Les troubles de la mémoire concernent un nombre croissant de personnes et la maladie d'Alzheimer à elle seule touche près de 1 million de personnes en France.
Partant de ce constat, de nombreux chercheurs s’intéressent à ce sujet et notamment à l’hippocampe ; étant, en tant que creuset de la mémoire, la première zone atteinte chez les malades d’Alzheimer.
En effet l'hippocampe est une petite zone du cerveau située dans le lobe temporal (derrière les tempes) et est associé au rappel des souvenirs et à l'anticipation d'événements futurs, mais aussi à la représentation et à l'orientation dans l'espace qui nous entoure.
Dès les années 1970, les chercheurs ont remarqué que l'hippocampe servait donc notamment de système de navigation et, à partir de là, des chercheurs britanniques ont ainsi constaté que les chauffeurs de taxi londoniens, habitués à se déplacer dans le labyrinthe de la ville, étaient pourvus d'un hippocampe droit surdéveloppé.
Dans les années 1980, on s'est ensuite aperçu que l'hippocampe jouait également un rôle essentiel dans la gestion de la mémoire à court terme, celle qui retient un numéro de téléphone le temps de le composer ou le nom d'une personne rencontrée pour la première fois.
De nos jours, les chercheurs commencent seulement à comprendre, avec une relative précision, comment les souvenirs s'inscrivent dans le cerveau, sous la forme d'une trace laissée par le passage d'un influx nerveux dans les synapses. Plus ce circuit est réactivé souvent, plus il se renforce et s'inscrit profondément dans la mémoire, d’où la caution donnée aux logiciels d’entraînement cognitifs comme le programme M.F.

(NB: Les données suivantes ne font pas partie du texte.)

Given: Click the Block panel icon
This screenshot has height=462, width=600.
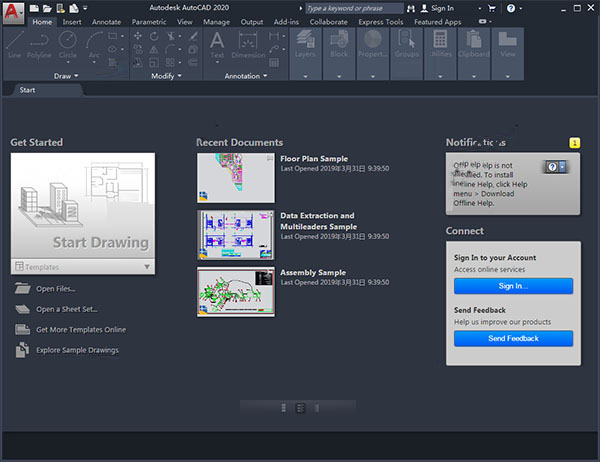Looking at the screenshot, I should pyautogui.click(x=339, y=44).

Ce phénomène de consolidation peut prendre entre quelques jours et quelques années. Il s'effectue essentiellement pendant la nuit. Cette fois encore avec la complicité de l'incontournable hippocampe et grâce à l’impact du sommeil sur la mémoire
En branchant des électrodes dans le cerveau de souris se déplaçant pendant la journée dans un labyrinthe, des neurologues américains ont constaté que l'hippocampe des rongeurs endormis rejouait en boucle - et à toute vitesse ! - les parcours empruntés à l'état éveillé. Parfois même à l'envers ! C'est cette répétition nocturne qui permet au chauffeur de taxi d'engranger le plan d'une ville.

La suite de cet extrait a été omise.